見た目はお淑やかそうな歯を見せて笑わなさそうな感じの少女が、一人称は『僕』で笑い方が男の子っぽい感じだったからだ。


「じゃあ、冬月の席は…香月の隣が空いているな。香月、手を挙げて」

「はい」


返事をしてから手を挙げた。

柊はその方向へ向かって歩いていく。

その様子をクラス全員見惚れるように見ていた。


そして席へと座り、芹にしか聞こえないぐらいの声で「久しぶりだね、芹」と言い、微笑んだ。


芹は驚きを隠せず、目を見開き柊を見た。


ー私…こんなモデルみたいな子と友達だったかな…?誰かと間違っているんじゃないかな。でもよく見ると目が幼馴染の男の子と似ている気がする。兄妹なのかな?ー


必死に柊の事を思い出そうとしていたが、中々思い出せない。


そんな芹の様子を見ていた柊は小さく笑い、四つに折られた紙を渡した。


開いてみるとそこには綺麗な字で『昼休み話したい事があるから、2人で話せる場所考えといてね』と書かれていた。

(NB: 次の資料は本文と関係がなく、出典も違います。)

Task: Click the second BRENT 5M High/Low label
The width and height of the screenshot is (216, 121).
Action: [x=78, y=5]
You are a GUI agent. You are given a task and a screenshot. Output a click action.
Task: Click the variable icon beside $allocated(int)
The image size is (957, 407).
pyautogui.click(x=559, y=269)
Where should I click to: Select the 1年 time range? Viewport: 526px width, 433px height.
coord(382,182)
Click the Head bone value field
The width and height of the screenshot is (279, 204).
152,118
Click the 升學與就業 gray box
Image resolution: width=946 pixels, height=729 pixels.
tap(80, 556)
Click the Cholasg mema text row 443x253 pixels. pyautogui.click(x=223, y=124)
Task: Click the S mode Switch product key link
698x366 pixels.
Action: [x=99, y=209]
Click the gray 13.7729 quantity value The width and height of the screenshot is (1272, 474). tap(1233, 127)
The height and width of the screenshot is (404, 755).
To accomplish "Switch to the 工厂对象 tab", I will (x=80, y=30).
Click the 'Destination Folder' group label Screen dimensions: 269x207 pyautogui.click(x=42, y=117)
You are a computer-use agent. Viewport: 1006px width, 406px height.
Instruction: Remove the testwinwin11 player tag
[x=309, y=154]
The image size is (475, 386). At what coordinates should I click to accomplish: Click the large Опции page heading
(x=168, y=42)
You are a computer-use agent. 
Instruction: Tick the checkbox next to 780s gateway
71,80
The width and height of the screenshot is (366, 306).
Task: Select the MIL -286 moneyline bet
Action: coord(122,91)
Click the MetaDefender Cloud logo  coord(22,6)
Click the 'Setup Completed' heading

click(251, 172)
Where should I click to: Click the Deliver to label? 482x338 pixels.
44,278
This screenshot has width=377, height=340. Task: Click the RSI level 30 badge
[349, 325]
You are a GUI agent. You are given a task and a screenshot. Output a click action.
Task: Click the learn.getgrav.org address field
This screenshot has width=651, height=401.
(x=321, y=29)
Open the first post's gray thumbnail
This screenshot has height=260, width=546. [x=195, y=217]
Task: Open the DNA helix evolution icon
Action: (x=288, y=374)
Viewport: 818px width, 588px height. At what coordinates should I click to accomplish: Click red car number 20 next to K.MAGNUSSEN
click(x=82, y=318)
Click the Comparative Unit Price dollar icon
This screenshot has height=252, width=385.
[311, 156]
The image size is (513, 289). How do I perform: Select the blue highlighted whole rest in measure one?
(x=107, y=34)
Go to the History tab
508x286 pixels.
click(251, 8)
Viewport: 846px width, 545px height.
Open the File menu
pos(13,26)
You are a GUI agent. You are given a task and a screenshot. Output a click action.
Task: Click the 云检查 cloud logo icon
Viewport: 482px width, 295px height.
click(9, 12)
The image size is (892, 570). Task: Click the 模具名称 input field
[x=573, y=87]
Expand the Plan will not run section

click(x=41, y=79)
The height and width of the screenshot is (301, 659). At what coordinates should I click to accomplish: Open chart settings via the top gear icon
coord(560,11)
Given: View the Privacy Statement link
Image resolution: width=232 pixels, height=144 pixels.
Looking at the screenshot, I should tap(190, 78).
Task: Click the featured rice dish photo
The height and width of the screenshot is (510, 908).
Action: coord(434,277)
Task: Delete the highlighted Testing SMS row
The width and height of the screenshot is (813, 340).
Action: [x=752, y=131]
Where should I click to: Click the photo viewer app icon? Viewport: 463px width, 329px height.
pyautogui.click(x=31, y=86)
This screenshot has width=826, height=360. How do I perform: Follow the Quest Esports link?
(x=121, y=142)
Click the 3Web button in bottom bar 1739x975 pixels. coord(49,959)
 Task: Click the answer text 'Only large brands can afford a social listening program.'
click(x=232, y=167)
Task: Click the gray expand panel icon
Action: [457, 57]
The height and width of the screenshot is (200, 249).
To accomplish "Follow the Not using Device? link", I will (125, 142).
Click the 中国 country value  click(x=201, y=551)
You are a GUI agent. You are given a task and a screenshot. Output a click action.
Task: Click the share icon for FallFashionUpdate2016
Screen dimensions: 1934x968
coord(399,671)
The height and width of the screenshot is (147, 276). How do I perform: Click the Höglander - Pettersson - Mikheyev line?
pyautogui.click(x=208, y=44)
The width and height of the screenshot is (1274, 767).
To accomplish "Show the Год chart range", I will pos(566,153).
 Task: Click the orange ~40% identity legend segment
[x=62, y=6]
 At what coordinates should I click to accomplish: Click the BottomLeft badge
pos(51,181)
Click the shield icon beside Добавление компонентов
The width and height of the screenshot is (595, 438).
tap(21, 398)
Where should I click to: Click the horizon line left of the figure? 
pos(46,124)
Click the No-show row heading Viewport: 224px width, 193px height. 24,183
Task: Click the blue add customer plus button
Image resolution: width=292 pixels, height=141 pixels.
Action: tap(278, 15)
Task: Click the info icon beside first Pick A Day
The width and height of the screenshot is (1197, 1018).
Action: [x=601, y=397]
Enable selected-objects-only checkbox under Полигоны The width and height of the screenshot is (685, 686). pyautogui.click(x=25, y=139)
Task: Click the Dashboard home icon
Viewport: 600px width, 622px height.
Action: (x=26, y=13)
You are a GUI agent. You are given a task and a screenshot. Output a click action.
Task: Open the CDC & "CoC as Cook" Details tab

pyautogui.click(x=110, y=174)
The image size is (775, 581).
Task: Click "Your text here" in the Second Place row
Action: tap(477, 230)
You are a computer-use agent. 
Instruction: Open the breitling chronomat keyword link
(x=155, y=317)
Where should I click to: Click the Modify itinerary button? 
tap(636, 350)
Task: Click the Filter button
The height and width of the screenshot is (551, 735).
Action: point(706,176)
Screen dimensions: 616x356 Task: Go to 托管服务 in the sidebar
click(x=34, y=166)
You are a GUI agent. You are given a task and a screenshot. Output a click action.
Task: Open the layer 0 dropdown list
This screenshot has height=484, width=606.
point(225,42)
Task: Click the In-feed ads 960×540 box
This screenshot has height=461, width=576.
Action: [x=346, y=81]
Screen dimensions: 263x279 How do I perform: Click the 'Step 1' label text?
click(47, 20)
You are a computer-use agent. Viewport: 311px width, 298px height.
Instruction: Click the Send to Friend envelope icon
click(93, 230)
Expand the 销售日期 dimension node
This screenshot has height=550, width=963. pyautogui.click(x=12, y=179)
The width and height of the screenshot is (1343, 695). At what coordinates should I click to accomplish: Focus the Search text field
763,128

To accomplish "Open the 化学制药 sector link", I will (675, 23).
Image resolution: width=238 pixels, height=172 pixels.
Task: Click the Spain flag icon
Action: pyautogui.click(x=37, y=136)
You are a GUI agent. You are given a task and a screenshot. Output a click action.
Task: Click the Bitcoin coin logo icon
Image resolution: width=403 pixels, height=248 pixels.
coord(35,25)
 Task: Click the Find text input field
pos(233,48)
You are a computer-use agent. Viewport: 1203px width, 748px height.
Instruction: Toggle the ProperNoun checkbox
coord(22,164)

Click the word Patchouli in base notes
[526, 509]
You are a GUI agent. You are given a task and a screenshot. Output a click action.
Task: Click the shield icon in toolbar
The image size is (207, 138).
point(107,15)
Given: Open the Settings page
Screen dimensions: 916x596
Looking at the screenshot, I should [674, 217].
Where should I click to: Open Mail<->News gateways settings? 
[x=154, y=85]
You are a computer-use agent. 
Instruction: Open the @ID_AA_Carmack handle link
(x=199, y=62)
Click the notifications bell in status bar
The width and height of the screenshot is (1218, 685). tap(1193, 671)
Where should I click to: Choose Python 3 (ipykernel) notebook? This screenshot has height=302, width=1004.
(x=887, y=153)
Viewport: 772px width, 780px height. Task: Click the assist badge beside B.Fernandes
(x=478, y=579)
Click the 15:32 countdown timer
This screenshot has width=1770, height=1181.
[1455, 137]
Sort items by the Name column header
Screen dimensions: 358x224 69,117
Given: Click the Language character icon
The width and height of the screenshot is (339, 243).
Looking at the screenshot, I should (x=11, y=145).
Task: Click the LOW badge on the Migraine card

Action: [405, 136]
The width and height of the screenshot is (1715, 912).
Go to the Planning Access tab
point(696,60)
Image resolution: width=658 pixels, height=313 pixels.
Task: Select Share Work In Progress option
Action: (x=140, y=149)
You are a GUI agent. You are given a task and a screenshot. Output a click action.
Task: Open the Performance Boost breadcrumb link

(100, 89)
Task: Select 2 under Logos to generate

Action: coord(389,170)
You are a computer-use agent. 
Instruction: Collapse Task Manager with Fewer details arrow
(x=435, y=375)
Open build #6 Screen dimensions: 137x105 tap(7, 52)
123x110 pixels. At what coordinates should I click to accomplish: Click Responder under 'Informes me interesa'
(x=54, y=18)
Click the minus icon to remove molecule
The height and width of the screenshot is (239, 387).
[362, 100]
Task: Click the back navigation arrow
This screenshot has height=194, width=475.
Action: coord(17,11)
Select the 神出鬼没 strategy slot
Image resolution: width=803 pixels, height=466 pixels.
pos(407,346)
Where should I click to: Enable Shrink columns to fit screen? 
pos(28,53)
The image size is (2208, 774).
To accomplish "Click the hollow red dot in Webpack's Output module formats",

芹はそれを読み終えたあと柊を見ると、嬉しそうに微笑みながら見ていた。


ー話したい事ってなんだろう…。でも、私も聞きたいことがあるし屋上でいいかな?ー


もう一度手紙を読み直しながら考えていた。



ー幼馴染の兄妹だったとしても、他の人と勘違いだったとしても、こんなに可愛い女の子の友達が出来たら嬉しいなー


嬉しさと期待に胸を騒がせながら軽く微笑んだ。


この少女、冬月柊が本当は誰なのかも知らずに…。